This repository contains the language family classification data of 7549 languages provided in Ethnologue (until 2021 June 3rd). These data are stored in JSON format. Developers could easily import these data into their projects.
This repository also provides the ISO639-1 and ISO639-3 language code mapping data of 184 common languages. This should help developers to use the language family data, as most existing datasets are named based on ISO639-1 codes, yet the language family data is based on ISO639-3.
In addition, this repository offers the code to scrape the latest language family data from the website of Ethnologue if necessary.
The language family classification data is stored in the lang2group.json
file. A Python example to load this data is shown below:
import json
with open("lang2group.json", "r") as f:
data: dict = json.load(f)
Then all the language family classification data are loaded into the data
variable. It is a dictionary with the following format:
{
"ISO639-3 code of language 1":
[
"The name of family category language 1 belongs to",
"The name of family sub-category language 1 belongs to",
"The name of family sub-sub-category language 1 belongs to",
...
],
"ISO639-3 code of language 2":
...
}
The ISO639-1 and ISO639-3 language code mapping data is stored in the iso639-3to1.json
file. You can load this data in the same way as in the previous example. The loaded data is also a dictionary with the following format:
{
"ISO639-3 code": "ISO639-1 code",
...

• Record extracts
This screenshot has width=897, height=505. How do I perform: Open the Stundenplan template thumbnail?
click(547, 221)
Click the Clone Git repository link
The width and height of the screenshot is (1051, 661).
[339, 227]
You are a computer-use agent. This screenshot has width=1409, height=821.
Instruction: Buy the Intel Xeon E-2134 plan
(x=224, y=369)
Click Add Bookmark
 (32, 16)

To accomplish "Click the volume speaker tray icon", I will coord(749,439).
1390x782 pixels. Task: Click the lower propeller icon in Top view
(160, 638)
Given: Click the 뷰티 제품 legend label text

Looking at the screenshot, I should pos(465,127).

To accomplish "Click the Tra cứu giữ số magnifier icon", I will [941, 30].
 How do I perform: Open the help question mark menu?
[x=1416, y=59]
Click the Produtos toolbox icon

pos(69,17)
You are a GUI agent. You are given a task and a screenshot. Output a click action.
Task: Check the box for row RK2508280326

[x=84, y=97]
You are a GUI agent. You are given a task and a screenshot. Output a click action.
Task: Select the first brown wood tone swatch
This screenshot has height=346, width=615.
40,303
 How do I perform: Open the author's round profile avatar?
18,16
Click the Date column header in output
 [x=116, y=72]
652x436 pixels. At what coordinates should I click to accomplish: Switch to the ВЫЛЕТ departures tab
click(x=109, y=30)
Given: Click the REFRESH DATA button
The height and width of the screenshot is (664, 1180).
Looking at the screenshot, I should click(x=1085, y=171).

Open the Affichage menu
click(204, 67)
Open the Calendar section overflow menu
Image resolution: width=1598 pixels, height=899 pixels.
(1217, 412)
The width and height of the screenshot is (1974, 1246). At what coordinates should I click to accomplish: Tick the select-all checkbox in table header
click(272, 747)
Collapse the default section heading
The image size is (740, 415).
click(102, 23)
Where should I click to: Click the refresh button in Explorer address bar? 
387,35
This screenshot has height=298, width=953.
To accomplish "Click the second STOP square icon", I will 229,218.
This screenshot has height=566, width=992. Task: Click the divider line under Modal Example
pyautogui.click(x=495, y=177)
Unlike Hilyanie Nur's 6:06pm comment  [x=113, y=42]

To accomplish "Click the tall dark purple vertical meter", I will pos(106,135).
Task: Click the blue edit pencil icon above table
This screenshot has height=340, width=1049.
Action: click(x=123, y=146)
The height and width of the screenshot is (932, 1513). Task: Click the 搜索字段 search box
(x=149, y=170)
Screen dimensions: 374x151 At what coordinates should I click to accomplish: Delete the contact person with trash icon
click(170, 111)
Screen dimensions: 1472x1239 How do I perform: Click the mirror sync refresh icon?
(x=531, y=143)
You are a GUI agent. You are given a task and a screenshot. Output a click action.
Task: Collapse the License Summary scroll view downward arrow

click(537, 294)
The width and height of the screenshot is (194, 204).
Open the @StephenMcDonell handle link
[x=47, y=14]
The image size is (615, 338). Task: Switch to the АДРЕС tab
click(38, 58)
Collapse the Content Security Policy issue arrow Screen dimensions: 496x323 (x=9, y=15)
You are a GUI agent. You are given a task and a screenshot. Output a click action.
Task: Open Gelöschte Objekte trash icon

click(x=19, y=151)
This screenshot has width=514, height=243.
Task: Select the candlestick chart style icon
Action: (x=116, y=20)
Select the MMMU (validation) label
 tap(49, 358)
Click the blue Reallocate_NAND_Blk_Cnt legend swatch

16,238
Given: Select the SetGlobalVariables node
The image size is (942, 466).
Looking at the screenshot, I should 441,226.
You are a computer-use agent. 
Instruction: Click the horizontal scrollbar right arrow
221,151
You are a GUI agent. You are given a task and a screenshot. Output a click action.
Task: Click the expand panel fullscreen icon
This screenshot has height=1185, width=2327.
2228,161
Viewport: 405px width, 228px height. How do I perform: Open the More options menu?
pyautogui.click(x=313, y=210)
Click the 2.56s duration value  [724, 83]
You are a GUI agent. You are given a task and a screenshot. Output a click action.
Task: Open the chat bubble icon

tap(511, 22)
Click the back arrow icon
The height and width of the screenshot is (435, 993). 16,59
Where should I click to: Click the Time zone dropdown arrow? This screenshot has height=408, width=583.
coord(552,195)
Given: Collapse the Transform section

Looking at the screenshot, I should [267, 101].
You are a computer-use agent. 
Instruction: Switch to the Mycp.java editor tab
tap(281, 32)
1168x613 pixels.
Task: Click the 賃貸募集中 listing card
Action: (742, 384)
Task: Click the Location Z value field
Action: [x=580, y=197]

• Task prompt
Please resume the language family data description above, picking up right after its last line.

• Output
}
To download the latest language family data, you need to run ethnologue_scraper.py
. This code file requires a Python 3.X environment and the bs4
package installed. The command to download the data is as follows:
python ethnologue_scraper.py
You can specify the path to store the scaped data by passing the --path
argument to ethnologue_scraper.py
. If the downloading process unfortunately failed (very likely due to some network issues), you can resume it by specifying which language (ISO639-3 code) the scraper should starts with, via the --init
argument. You can find which language the previous unsuccessful download fails in from the log file scraper.log
.
IMPORTANT NOTE: Once the scraper failed, the resumed process not longer visits web pages that belong to the previously failed attempt. In this case, the final generated .json
file will not contain the crawled data from the previous attempt. To recover those lost data, you need to manually parse scraper.log
. The following Python code should do this parsing job fine:
data = {}
with open("scraper.log", "r") as f:
for line in f.readlines():
code, family = line.strip().split("|")[-1].split(":")
data[code] = family.strip().split(" › ")